→ **YOUR TASK**: Rewrite all the items below, changing every "screenshot" to "screen capture" and leaving everything else unchanged; omit the pictures from your answer.

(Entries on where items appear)
* begin *

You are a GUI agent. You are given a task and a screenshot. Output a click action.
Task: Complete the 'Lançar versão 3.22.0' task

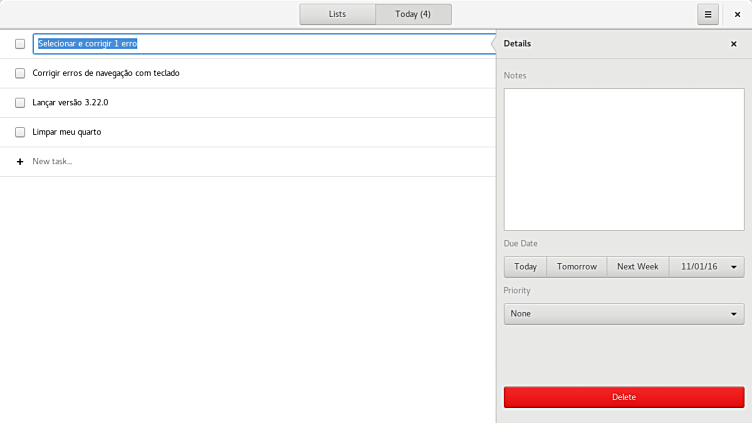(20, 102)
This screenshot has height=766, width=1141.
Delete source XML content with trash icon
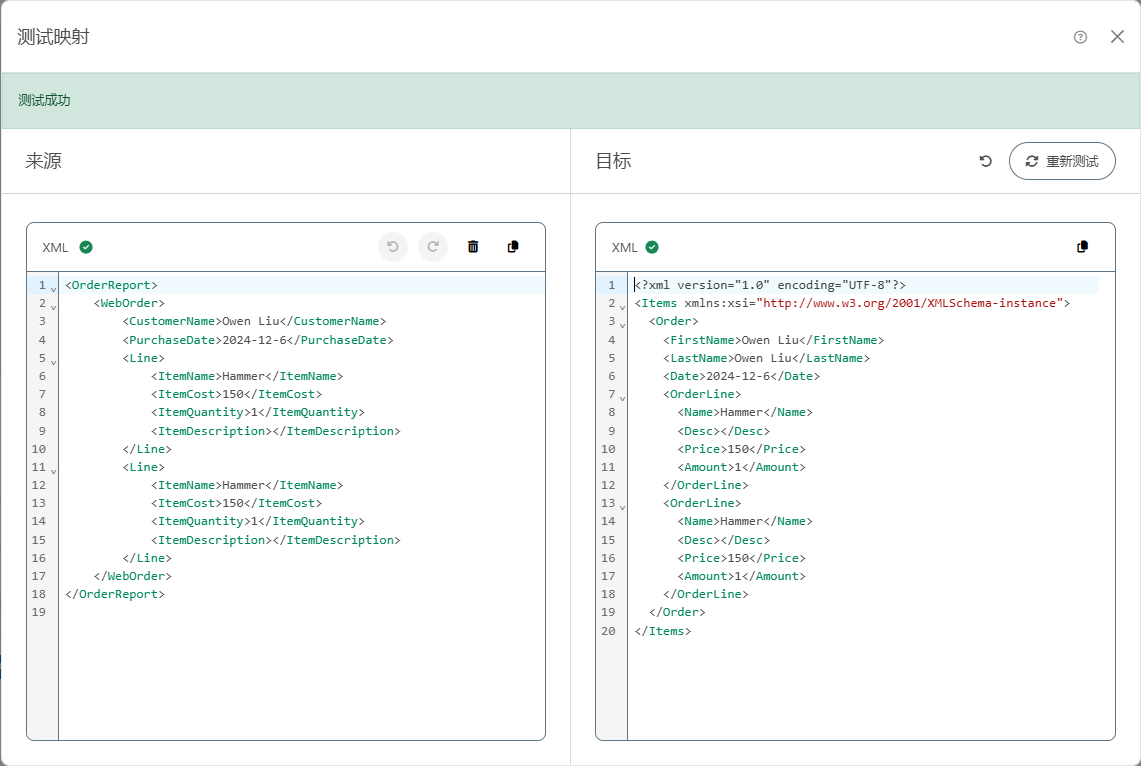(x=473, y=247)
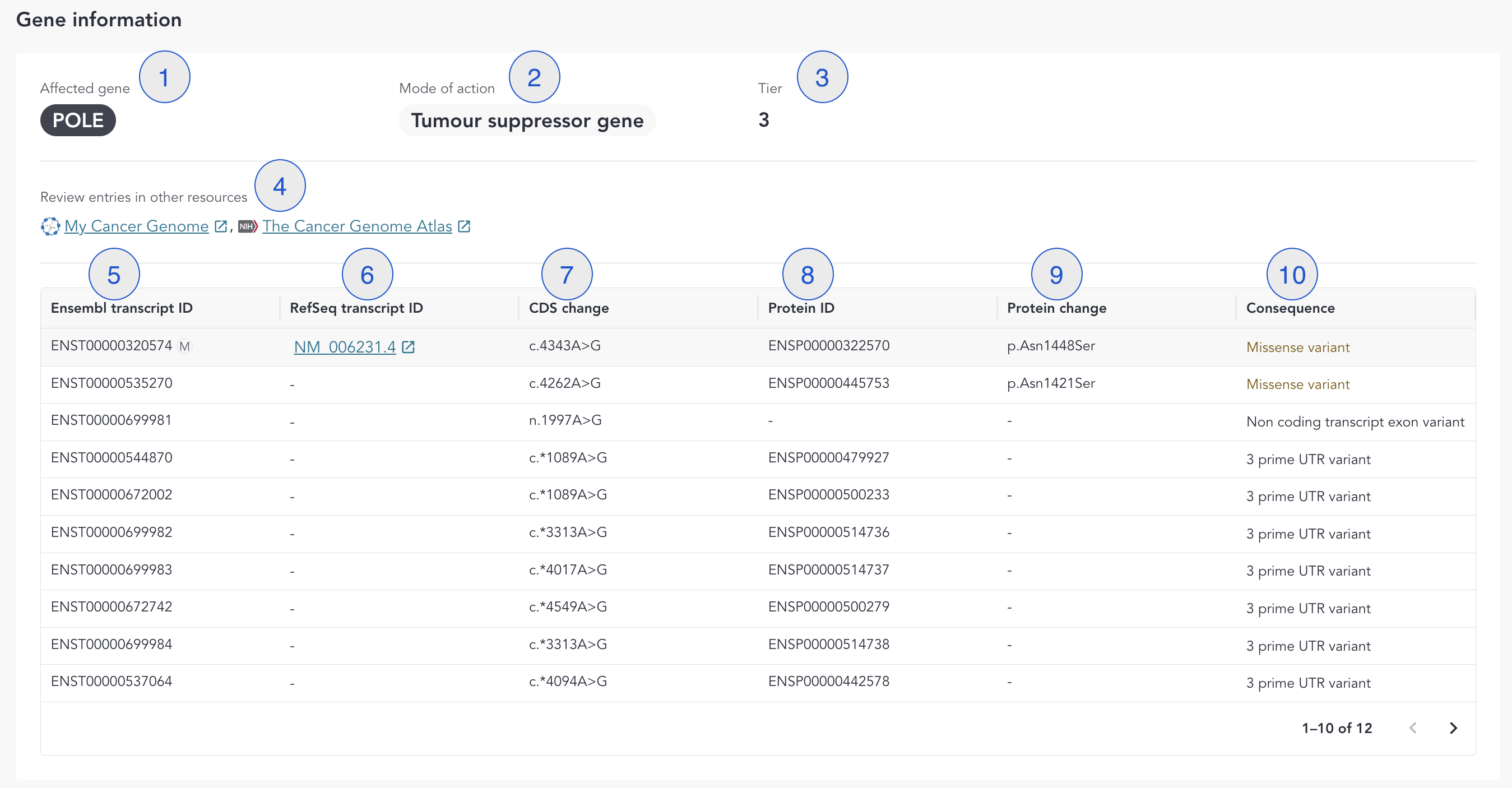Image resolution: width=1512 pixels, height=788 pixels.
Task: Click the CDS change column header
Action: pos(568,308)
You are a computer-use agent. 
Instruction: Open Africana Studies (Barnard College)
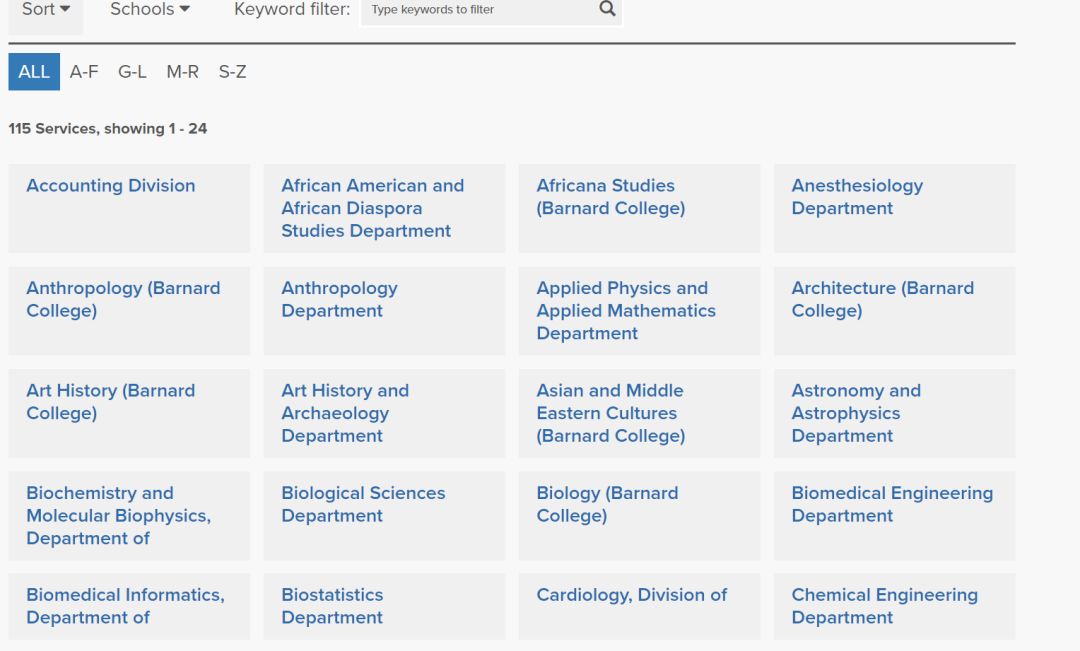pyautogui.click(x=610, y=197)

* end *

→ **CORRECT RESPONSE**:
You are a GUI agent. You are given a task and a screen capture. Output a click action.
Task: Complete the 'Lançar versão 3.22.0' task

(20, 102)
This screen capture has height=766, width=1141.
Delete source XML content with trash icon
(x=473, y=247)
Image resolution: width=1512 pixels, height=788 pixels.
Task: Click the CDS change column header
Action: pos(568,308)
You are a computer-use agent. 
Instruction: Open Africana Studies (Barnard College)
pyautogui.click(x=610, y=197)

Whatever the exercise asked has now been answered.